Koblenzer Oberbürgermeisterwahl: Skandal um nicht wahlberechtigten Kandidaten
Theo SchmitzKoblenzer Oberbürgermeisterwahl: Skandal um nicht wahlberechtigten Kandidaten
Oberbürgermeisterwahl in Koblenz nimmt unerwartete Wendung vor der Abstimmung am 26. März
Ursprünglich waren vier Kandidaten für die Nachfolge der scheidenden Oberbürgermeisterin Ulrike Mohrs zugelassen worden. Doch nach einer Überprüfung wurde ein Bewerber – Arian Tavasoli – wegen fehlender Wahlberechtigung ausgeschlossen. Nun müssen sich die Verantwortlichen unangenehme Fragen zu dem Versäumnis gefallen lassen.

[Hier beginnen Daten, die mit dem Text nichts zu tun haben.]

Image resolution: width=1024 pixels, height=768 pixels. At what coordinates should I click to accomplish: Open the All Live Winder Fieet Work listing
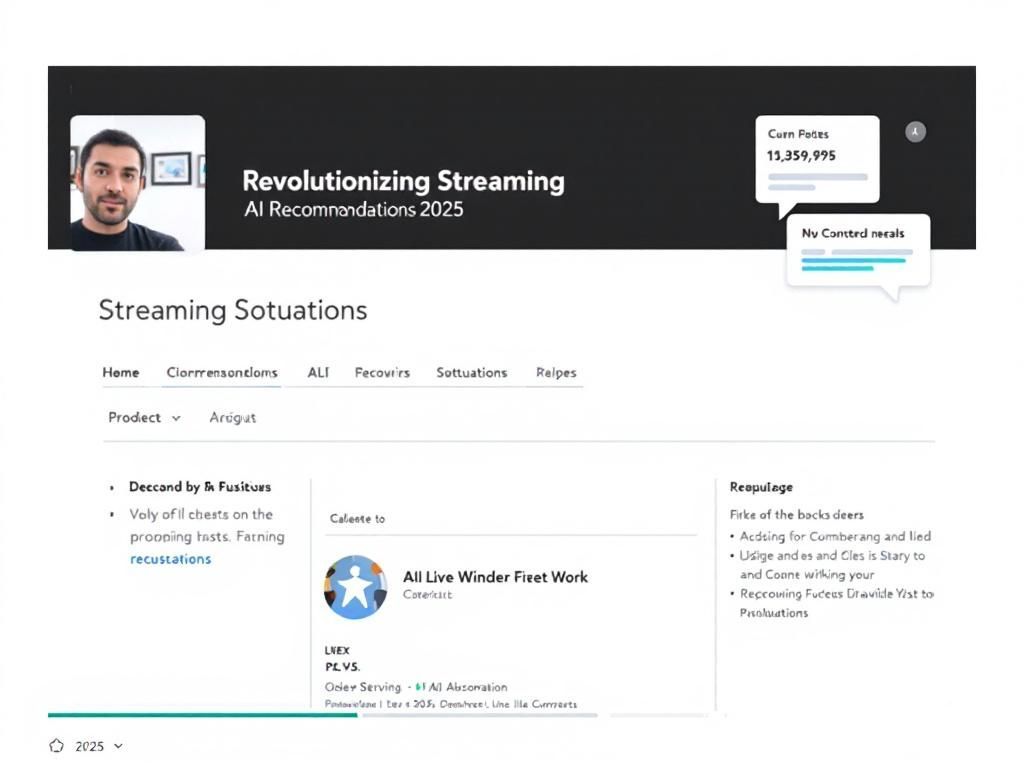pyautogui.click(x=494, y=577)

Das Rennen um die Nachfolge von Ulrike Mohrs begann mit vier Namen auf dem Stimmzettel. Darunter befanden sich zwei politische Quereinsteiger: Ralf Devant, ein unabhängiger Kandidat, der sich als schwerbehindert bezeichnet, und Arian Tavasoli, dessen Kandidatur von Anfang an Fragen aufwarf. Tavasoli, ein iranischer Staatsbürger, erfüllte nicht die gesetzliche Voraussetzung, wonach Bewerber die deutsche oder eine EU-Staatsbürgerschaft besitzen müssen. Zudem sorgten seine Angaben, "knapp eine Million Euro" für die Verteilung an AfD-Mitglieder, Rentner und Anwohner "gesichert" zu haben, für Skepsis.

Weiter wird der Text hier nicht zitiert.